On April 28, 2020, the Occupational Safety and Health Review Commission issued a decision in Secretary of Labor v. Gate Precast Company relative to the OSHA construction fall standard. It is commonly perceived that the requirements for fall protection begin when employees work within six feet of an unprotected edge. Many employers, industry safety experts, and some OSHA inspectors have followed it as a rule of thumb.
What the Commission found is that the fall protection standard found at 29 CFR 1926.501(b)(1) does not expressly state a requirement for fall protection within six feet of an unprotected edge. The Commission held that fall protection is only required when it is reasonably predictable that employees have been, are, or will be in the zone of the danger that the standard is intended to prevent.
This case arose after an OSHA inspector cited an employer for failing to provide fall protection to employees who were staging, cleaning, and preparing to grout precast concrete sections on the second floor of a building.
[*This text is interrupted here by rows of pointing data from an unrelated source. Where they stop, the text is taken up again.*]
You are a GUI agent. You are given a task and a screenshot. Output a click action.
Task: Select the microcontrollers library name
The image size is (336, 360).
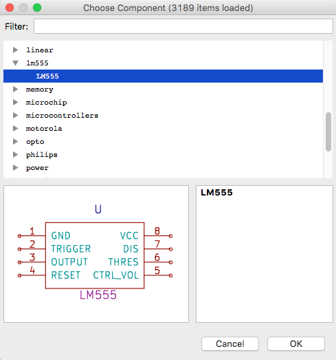pos(62,115)
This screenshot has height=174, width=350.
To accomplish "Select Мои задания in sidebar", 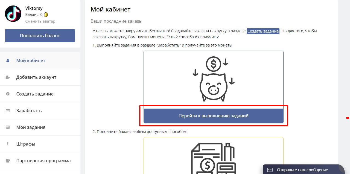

The OSHA inspector cited 29 CFR 1926.501(b)(1), which reads “[e]ach employee on a walking/working surface (horizontal and vertical surface) with an unprotected sire or edge which is 6 feet (1.8 m) or more above a lower level. . . be protected from falling by the use of guardrail systems, safety net systems, or personal fall arrest systems.” An Administrative Law Judge (ALJ) affirmed the OSHA inspector’s citation and the employer filed an appeal with the Commission.
On appeal, the employer argued that the construction industry, as well as countless ALJ and Commission decisions, have recognized a “six-foot rule” that requires fall protection only when employees work six feet or less from an unprotected edge that is six feet or more above the ground. According to the employer, its employees were more than six feet from an unprotected edge when performing the cited task and thus not required to have fall protection.
In its decision, the Commission found that 29 CFR 1926.501(b)(1) does not include a six-foot lateral rule and that recognizing a six-foot lateral rule would be contrary to longstanding precedent on what constitutes the zone of danger. The Commission held that fall protection is only required when it is reasonably predictable that employees have been, are, or will be in the zone of the danger that the standard is intended to prevent.
Using this standard, the Commission found, employers, OSHA inspectors, and ALJs need to determine whether fall protection is needed on a case-by-case basis. This decision has the potential to significantly change how employers in the construction industry approach determining whether they need to provide their employees with fall protection.